Photo by Jan Jacops
The man killed by a polar bear at Longyearbyen Camping just before 4 a.m. Friday has been identified as Johan (“Job”) Jacobus Kootte, 38, of The Netherlands, an employee at the campsite, officials announced Friday afternoon.
“He was lying in his tent when he was attacked by the bear,” a statement by The Governor of Svalbard notes. “Relatives have been notified.”

Michelle van Dijk, the campsite’s manager, confirmed Kootte was working as an employee there and had in 2018.
“Job was my friend. He was the sweetest kindest person you could ever meet,” wrote Stefan Leenaars, in a Reddit discussion about the attack. “He was looking for a job to sustain himself during Covid and returned to Svalbard (which he loved) to run the campsite and survive financially. He wasn’t doing anything that hasn’t been done safely there for 40 years. He just got really unlucky. He would probably be devastated to know the polar bear got shot and killed, because he was a conservationist. It is just one of those unfortunate things. He didn’t deserve to die this way, and neither did the bear. I will miss him, and his smile dreadfully.”

Gunnar Helås, a Bergen resident who was one of the first guests to arrive after the campsite opened in late July – well after the normal date due to travel restrictions imposed by the COVID-19 pandemic, wrote in a Facebook post featuring a video of Kootee as a guest gets ready for a polar swim there were only three people at the site including Kootte “and that’s why we got to know this absolutely amazing man.”
“He was one of these people sometimes encounters, which is completely impossible to dislike, and he did everything he could to make us the best possible. A true yes human being, simply.” Helås wrote. “It was completely impossible not to love him. He was the type of person who did everything he could to make those around him have a good time, and he had a warm and good personality.”
The attack is the first by a bear involving a fatality since 2011. The bear was shot by a person immediately after the attack and the bear was found dead nearby the parking lot of Svalbard Airport.

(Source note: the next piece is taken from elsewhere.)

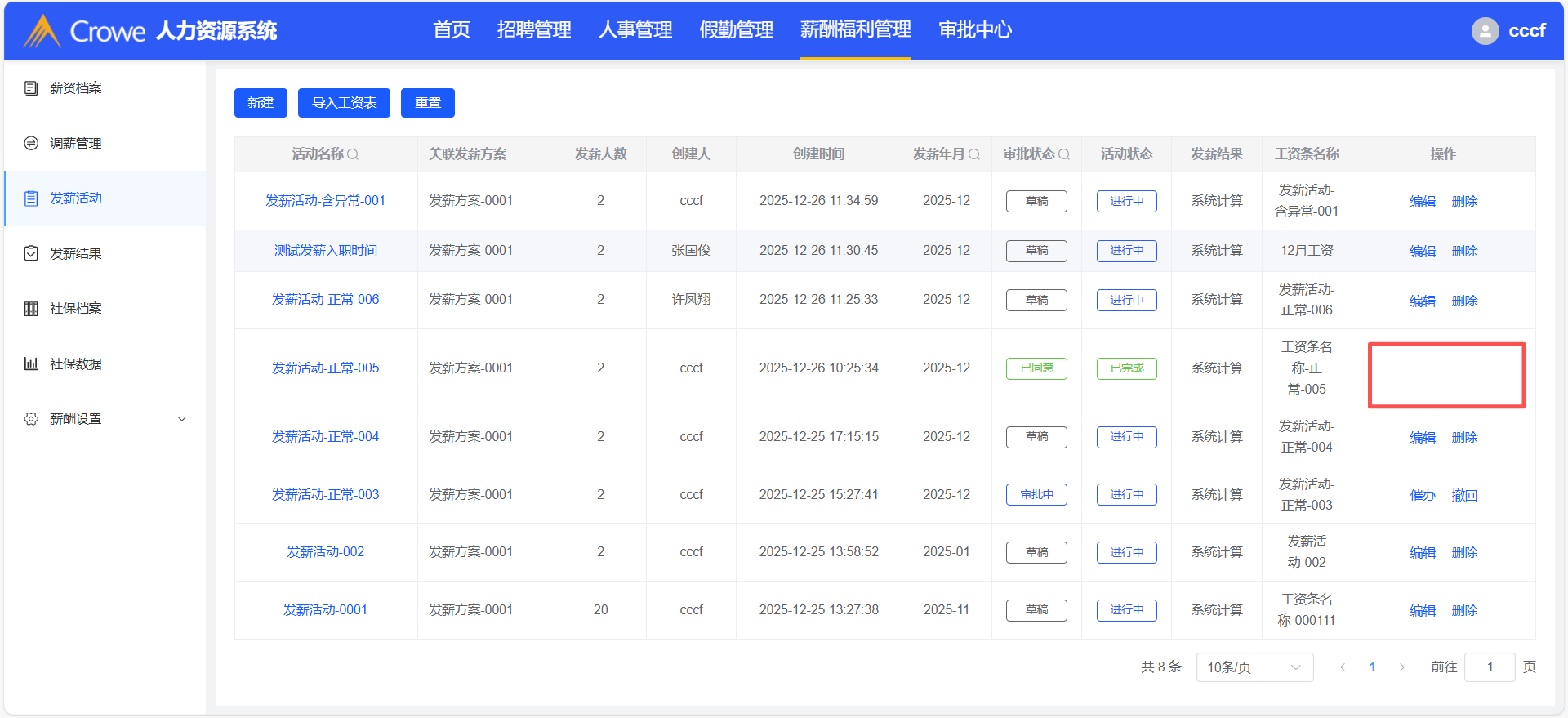This screenshot has height=718, width=1568.
Task: Click the 新建 button
Action: pyautogui.click(x=261, y=103)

No other people were injured in the attack. However, six other people at the campsite – three Germans, a Norwegian, a Finn and an Italian – were taken to Longyearbyen Hospital for counseling and are being interviewed by officials as part of the investigation into the incident.

Kootte wrote about his experiences traveling to and in in Svalbard that summer for his blog, frequently in eclectic terms with plenty of personal reflections and musing about nightlife.

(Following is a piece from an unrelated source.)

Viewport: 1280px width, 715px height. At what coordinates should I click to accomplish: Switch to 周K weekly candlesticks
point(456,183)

“When I was in Longyearbyen, I always thought I missed trees, sunsets, stuff like that. Never did I think that I would miss extreme weather,” he wrote in a post from Prague in September of that year following his time at the campsite.
“If you dismiss the very few days with strong wind, the weather is almost boring. When it rains it drizzles, sure, you’ll get wet, but it takes an hour or two. If it snows it’s a light cover, gone in an hour. And like I said, the wind can be strong, but rarely. There were two days, one in the very beginning of the season, and that caused a bit of nervous panic in me. The rental tents were only just set up, and in my mind I saw them flying out to sea. So at two in the morning I went out to reinforce the bases, in the hopes they would survive the night. Only one collapsed, so that was good.

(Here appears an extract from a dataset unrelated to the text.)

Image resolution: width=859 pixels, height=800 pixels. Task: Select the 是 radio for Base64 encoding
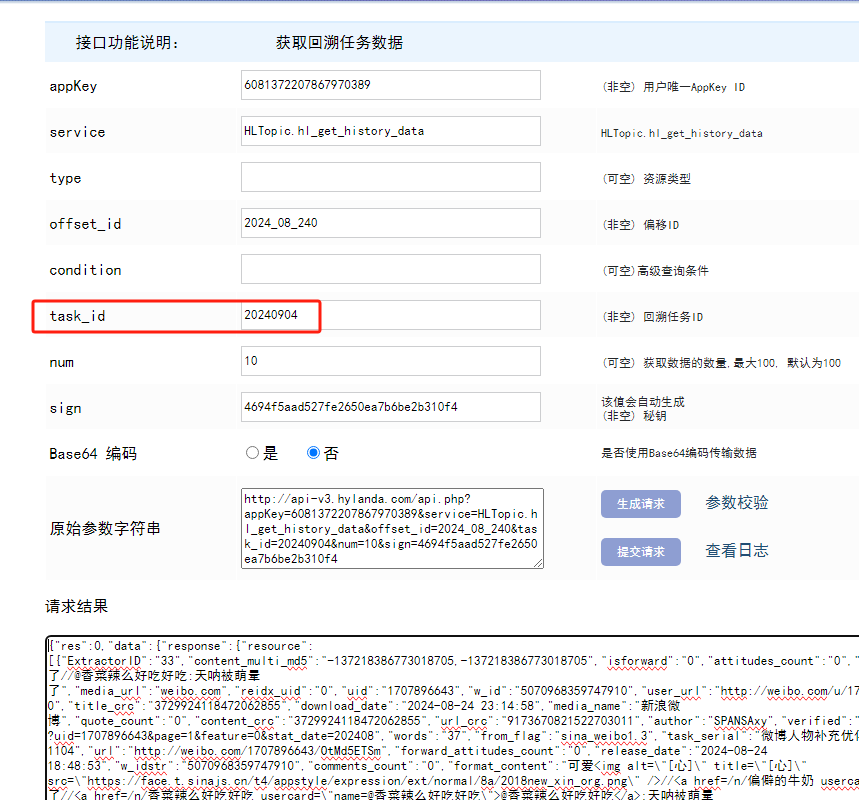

The second time was better. At least, I found it hilarious. On my first day as an unemployed bum it was blowy in the morning, so I hung around, doing some chores and keeping a weary eye on the tents who were rocking away but standing firm. By afternoon the wind died down, so I tied the dog to me, and went for a walk. The walk took longer than normal because I had no job to return to. When I got back after four hours from a lovely walk, and a lovely beer, in rather lovely weather, nine tents had been blown over, with one actually landing out at sea. The wind, noticing my absent eye, had returned with a vengeance.
I was greeted back in the kitchen by a group of disheveled guides who looked at me as if I knew exactly what the weather was going to be like and bailed before it got bad. They took it in good spirits though. They kept the damage to a minimum, in what were reportedly awful conditions. The only tent that could not be rescued from total destruction was a tent belonging to three guys who chose to keep drinking beer by the heater while the rest of campsite was running around like mimes in the wind.”
An Icepeople article about Longyearbyen’s first-ever pride parade in 2018 notes that he made only the briefest of passing references to his sexuality, such as a lone blog post during his trip here noting “now I’m off to find a nice gay bar to have another beer and hopefully see a drag queen get in a fight with a drunken sailor. Flensburg is, after all, a town off sailors and brewers.”
Jan Jacops, a science journalist who met Kootte several times while staying at the campsite, wrote in an online interview “I know that he signed up last minute to run this year campsite because one of the two managers from last year couldn’t attend since he or she originated from a coronavirus red zone.”
“He didn’t talk that much,” Jacops wrote. “He always went into town every morning to get a few beers. Sitting on the outside terraces with his dog at the campsite he would say that he was going to ‘walk’ the dog.”
As a man reportedly of few words, the posts on Kootte’s Facebook page tended to be one-line quips (accompanied by an abundance of verbose photography). A sampling from his final summer here and the journey before:
• I had forgotten how cleaning a gun makes your hands feel very soft and lovely.